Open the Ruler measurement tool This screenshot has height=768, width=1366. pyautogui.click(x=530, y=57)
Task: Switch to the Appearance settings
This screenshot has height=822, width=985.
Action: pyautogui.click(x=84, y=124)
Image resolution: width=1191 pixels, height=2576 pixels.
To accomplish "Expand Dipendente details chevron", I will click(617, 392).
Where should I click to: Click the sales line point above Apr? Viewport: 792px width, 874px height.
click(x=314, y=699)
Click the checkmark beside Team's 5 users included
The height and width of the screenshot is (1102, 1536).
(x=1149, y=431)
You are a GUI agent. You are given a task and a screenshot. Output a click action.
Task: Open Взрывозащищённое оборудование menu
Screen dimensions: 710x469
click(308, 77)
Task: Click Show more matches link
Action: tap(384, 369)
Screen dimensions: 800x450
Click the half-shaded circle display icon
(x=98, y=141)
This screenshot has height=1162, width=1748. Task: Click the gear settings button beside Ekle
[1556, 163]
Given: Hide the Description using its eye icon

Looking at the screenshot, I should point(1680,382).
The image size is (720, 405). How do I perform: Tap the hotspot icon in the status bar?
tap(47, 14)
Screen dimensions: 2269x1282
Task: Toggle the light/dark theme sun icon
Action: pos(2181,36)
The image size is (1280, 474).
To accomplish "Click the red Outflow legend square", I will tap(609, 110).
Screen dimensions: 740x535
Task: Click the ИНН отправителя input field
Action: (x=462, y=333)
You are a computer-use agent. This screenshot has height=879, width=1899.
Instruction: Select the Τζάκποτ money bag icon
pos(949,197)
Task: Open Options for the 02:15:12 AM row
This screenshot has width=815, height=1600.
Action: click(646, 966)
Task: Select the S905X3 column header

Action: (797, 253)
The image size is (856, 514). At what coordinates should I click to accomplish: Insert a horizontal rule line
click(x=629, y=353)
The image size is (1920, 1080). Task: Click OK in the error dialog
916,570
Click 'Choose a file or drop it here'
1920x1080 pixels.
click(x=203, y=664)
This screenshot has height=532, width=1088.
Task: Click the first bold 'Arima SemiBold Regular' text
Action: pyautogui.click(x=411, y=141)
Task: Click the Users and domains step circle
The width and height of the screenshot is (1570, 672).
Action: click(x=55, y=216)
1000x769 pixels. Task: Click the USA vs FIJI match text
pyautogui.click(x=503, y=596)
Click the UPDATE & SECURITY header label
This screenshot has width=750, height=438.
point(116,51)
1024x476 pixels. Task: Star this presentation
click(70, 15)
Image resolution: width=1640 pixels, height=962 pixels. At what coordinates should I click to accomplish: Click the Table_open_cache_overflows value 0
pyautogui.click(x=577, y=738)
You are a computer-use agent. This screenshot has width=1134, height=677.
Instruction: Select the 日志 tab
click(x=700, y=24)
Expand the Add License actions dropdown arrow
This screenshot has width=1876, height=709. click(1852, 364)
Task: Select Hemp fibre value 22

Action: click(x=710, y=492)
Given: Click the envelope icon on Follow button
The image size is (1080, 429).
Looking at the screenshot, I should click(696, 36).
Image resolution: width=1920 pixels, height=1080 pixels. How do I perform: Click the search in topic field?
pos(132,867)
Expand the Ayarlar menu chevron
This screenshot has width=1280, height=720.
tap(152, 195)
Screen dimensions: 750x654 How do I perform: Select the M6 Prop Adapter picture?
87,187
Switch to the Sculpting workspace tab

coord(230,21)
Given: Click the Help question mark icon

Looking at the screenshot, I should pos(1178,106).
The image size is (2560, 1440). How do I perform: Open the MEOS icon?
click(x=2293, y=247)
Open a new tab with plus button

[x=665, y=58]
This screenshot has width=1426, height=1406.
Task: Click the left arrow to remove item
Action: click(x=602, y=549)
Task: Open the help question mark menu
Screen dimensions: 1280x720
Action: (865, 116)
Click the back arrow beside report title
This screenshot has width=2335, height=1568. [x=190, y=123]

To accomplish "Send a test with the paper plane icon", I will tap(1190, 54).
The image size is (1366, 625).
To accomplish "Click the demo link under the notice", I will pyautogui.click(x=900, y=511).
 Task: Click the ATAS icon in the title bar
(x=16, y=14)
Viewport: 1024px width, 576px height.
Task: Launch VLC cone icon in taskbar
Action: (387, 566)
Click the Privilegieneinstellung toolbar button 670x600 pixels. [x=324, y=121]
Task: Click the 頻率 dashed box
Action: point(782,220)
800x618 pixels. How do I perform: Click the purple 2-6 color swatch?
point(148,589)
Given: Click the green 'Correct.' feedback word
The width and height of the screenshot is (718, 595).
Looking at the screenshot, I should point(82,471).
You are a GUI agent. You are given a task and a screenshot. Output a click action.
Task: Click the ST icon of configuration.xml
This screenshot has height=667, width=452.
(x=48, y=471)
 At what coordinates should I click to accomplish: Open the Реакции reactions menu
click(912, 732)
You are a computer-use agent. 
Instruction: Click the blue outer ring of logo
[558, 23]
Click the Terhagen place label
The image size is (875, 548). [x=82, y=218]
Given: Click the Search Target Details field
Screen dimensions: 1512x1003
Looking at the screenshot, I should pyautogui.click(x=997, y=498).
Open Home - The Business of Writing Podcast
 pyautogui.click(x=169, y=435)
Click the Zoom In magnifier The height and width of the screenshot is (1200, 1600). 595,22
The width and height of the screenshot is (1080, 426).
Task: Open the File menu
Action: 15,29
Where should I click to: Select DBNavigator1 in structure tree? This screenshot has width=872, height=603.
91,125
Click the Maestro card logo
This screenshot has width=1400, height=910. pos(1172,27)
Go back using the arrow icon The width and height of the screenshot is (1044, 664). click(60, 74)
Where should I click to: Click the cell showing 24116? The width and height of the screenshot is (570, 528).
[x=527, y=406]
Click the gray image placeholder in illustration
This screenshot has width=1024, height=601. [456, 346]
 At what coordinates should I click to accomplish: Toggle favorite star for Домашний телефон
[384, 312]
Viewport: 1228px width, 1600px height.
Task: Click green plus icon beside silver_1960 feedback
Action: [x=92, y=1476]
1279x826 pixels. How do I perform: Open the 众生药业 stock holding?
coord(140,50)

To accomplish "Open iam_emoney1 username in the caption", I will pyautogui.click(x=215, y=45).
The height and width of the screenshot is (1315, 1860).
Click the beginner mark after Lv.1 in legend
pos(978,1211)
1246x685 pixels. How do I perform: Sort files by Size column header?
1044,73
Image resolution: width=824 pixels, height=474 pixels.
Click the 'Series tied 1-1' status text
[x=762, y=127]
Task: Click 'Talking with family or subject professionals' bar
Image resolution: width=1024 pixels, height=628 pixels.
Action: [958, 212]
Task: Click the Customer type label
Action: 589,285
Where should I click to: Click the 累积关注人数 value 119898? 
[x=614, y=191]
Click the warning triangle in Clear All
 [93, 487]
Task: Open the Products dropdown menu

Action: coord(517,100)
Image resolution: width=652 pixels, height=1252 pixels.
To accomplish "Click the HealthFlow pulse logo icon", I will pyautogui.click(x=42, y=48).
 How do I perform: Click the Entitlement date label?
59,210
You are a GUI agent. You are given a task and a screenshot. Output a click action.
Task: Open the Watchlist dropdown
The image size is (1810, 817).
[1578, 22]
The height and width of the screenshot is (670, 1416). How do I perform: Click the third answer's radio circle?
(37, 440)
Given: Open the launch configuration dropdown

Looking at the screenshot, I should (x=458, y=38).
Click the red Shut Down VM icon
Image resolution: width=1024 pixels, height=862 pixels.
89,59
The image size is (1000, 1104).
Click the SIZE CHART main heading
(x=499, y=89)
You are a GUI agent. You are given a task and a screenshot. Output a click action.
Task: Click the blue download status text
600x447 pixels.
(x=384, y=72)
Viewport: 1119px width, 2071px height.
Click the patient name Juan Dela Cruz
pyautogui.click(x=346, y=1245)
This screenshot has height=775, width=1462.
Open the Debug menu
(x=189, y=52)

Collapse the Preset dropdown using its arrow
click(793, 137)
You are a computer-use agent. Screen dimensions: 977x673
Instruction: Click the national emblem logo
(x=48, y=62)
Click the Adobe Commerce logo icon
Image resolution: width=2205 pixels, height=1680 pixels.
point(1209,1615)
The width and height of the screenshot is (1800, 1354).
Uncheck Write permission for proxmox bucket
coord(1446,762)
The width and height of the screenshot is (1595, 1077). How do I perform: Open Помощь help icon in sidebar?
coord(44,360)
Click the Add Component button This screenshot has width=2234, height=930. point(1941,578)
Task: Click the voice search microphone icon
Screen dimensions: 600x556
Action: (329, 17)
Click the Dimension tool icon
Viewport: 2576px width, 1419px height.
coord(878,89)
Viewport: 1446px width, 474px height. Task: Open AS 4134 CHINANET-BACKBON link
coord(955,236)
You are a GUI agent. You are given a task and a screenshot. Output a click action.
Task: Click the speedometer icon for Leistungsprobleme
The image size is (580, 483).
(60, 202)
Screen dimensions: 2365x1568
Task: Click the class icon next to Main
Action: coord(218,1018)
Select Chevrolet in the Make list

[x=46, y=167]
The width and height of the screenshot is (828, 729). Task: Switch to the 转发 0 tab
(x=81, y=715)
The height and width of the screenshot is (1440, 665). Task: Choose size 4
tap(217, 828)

> _EXERCISE DETAILS_: Express the lines of the listing as a JSON list of strings, one string per line and no blank lines: begin at the line that has "Task: Select the S905X3 column header" and stop after the line that has "Action: click(x=710, y=492)".

> _TASK ANSWER_:
[
  "Task: Select the S905X3 column header",
  "Action: (797, 253)",
  "The image size is (856, 514). At what coordinates should I click to accomplish: Insert a horizontal rule line",
  "click(x=629, y=353)",
  "The image size is (1920, 1080). Task: Click OK in the error dialog",
  "916,570",
  "Click 'Choose a file or drop it here'",
  "1920x1080 pixels.",
  "click(x=203, y=664)",
  "This screenshot has height=532, width=1088.",
  "Task: Click the first bold 'Arima SemiBold Regular' text",
  "Action: pyautogui.click(x=411, y=141)",
  "Task: Click the Users and domains step circle",
  "The width and height of the screenshot is (1570, 672).",
  "Action: click(x=55, y=216)",
  "1000x769 pixels. Task: Click the USA vs FIJI match text",
  "pyautogui.click(x=503, y=596)",
  "Click the UPDATE & SECURITY header label",
  "This screenshot has width=750, height=438.",
  "point(116,51)",
  "1024x476 pixels. Task: Star this presentation",
  "click(70, 15)",
  "Image resolution: width=1640 pixels, height=962 pixels. At what coordinates should I click to accomplish: Click the Table_open_cache_overflows value 0",
  "pyautogui.click(x=577, y=738)",
  "You are a computer-use agent. This screenshot has width=1134, height=677.",
  "Instruction: Select the 日志 tab",
  "click(x=700, y=24)",
  "Expand the Add License actions dropdown arrow",
  "This screenshot has width=1876, height=709. click(1852, 364)",
  "Task: Select Hemp fibre value 22",
  "Action: click(x=710, y=492)"
]